Monsieur le président, madame la ministre, mes chers collègues, permettez-moi de vous exprimer, comme d’autres ont déjà eu l’occasion de le faire, notamment les soignants eux-mêmes, le trouble que j’ai ressenti à la lecture de la proposition de loi qui nous est soumise aujourd’hui.
En premier lieu, j’ai ressenti un trouble sur la forme du dispositif que le Gouvernement paraît si pressé de faire voter. Comme l’a décrit notre rapporteure, dont je tiens à saluer le travail de précision et de clarification, ce texte n’était ni abouti ni applicable en l’état. Il était même si bancal qu’elle a été conduite à remplacer le don de jours de repos par un mécanisme de don, par le salarié, d’une partie de sa rémunération.
Passons sur le message qui ressortait en filigrane dans son ancienne version, à savoir que les Français auraient trop de vacances, peut-être même que le confinement pouvait être considéré comme des jours de repos, alors qu’en réalité les salariés ont parfois été obligés de poser des jours de congé pendant le confinement.
L’important travail de réécriture a permis des avancées, comme le fait d’adosser au dispositif un fonds pouvant être abondé par des dons volontaires de toute personne physique ou morale. Cela dit, la portée de ce complément est limitée par l’absence d’incitation fiscale. L’introduction d’une limite dans le temps est une autre avancée. Elle permettra de connaître la somme collectée pour ensuite la répartir au prorata de la masse salariale, par les structures concernées.

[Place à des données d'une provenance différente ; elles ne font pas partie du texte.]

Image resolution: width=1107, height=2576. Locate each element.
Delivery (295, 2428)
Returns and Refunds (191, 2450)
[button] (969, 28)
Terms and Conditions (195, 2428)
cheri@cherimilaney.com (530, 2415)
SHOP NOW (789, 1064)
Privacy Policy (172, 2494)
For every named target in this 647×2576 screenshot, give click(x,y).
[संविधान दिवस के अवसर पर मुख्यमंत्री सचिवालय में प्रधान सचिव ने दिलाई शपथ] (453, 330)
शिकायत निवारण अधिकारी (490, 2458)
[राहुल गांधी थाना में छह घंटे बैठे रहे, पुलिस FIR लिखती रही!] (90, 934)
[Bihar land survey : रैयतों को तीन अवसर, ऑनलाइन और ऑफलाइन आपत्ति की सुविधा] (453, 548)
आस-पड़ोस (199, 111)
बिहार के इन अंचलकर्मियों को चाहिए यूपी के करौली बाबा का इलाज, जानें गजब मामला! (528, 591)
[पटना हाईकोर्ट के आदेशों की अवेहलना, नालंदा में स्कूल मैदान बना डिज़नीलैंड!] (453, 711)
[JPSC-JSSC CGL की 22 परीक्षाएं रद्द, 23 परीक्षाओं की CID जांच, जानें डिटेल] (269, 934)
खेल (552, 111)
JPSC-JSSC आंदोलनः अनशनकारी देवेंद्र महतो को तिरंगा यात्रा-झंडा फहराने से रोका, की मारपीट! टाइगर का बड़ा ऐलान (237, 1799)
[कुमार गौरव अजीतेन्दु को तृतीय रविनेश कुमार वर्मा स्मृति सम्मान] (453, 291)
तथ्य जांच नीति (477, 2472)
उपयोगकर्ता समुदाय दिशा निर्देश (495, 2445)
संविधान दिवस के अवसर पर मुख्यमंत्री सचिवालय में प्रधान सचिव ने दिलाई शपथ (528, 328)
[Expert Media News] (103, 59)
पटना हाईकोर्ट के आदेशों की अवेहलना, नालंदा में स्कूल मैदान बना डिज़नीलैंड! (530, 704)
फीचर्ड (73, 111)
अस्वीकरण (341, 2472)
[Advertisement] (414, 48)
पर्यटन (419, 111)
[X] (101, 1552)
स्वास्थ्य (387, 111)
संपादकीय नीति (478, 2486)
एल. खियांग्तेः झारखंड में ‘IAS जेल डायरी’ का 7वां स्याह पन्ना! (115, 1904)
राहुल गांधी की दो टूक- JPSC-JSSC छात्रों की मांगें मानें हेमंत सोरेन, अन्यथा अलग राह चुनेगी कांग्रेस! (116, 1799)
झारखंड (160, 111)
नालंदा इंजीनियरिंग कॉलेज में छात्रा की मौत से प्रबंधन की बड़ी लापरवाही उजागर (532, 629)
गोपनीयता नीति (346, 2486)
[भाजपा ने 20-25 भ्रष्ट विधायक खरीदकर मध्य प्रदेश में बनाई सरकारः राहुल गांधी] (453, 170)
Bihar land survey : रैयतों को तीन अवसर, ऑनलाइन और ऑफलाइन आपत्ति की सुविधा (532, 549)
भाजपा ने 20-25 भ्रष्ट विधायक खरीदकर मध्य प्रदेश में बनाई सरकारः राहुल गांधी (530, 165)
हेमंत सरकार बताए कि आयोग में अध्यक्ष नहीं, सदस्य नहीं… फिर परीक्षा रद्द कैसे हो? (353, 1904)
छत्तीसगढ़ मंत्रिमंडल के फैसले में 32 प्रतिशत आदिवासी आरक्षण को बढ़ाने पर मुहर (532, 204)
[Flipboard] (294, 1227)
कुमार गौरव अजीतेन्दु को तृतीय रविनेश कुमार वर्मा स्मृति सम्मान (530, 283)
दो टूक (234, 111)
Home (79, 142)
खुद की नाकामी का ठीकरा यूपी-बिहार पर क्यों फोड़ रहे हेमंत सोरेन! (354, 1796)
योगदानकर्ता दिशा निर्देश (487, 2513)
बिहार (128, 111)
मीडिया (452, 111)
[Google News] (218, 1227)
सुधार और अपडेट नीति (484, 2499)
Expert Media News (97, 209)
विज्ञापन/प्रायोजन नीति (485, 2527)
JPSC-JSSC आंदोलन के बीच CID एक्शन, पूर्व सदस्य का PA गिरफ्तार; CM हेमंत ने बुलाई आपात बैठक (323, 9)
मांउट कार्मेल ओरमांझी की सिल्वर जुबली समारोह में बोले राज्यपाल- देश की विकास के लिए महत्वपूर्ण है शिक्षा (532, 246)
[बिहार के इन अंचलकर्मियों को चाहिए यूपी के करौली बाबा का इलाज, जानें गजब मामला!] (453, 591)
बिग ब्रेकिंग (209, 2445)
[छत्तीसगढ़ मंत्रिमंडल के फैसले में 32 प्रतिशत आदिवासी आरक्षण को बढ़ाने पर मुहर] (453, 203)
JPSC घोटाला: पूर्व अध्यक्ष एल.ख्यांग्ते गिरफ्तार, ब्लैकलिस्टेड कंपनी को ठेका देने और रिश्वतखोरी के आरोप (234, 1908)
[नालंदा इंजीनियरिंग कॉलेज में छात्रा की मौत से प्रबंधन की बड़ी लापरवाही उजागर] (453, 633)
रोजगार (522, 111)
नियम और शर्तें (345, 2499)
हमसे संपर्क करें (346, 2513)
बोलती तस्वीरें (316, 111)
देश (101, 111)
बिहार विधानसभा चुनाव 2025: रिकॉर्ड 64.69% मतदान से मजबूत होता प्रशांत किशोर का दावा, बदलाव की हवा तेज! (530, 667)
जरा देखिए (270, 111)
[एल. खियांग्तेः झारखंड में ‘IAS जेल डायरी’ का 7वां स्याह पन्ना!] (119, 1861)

Néanmoins, ces améliorations ne peuvent pallier les nombreux écueils de ce texte. Ainsi, la question de savoir qui en seront les bénéficiaires reste entière et gêne profondément, y compris dans les rangs des soignants. Dans le train de six heures du matin, cela a été rappelé, ces derniers étaient aux côtés des caissiers, des livreurs, des éboueurs, des agents du service public…
Quand ils s’opposent à ce dispositif, les soignants se montrent, eux, solidaires de toutes celles et tous ceux qui étaient en première ligne. Ils refusent de fragmenter un peu plus la société. Est-ce l’heure de telles réponses fractionnées qui opposent nos concitoyens les uns aux autres, madame la ministre ?
De plus, faute de données sur le nombre de bénéficiaires éligibles et d’évaluation des montants qui pourraient être collectés, il n’est pas exclu que les sommes à redistribuer soient en réalité assez faibles. Nous sommes donc invités à voter un texte pour lequel le Gouvernement a acté la procédure accélérée, qui mobilisera l’administration pour que les décrets soient publiés dans de très brefs délais, et sur lequel nous avons de sérieux doutes du point de vue opérationnel : atteindra-t-il ses objectifs, d’autant que le contexte de crise économique et sociale entraîne un appauvrissement certain de la population ?
Rappelons que plus d’un tiers des salariés sont encore au chômage partiel et que, si l’on en croit le ministre de l’action et des comptes publics au micro d’une antenne hier matin, l’indemnisation des salariés devrait passer de 70 % à 60 % du salaire brut.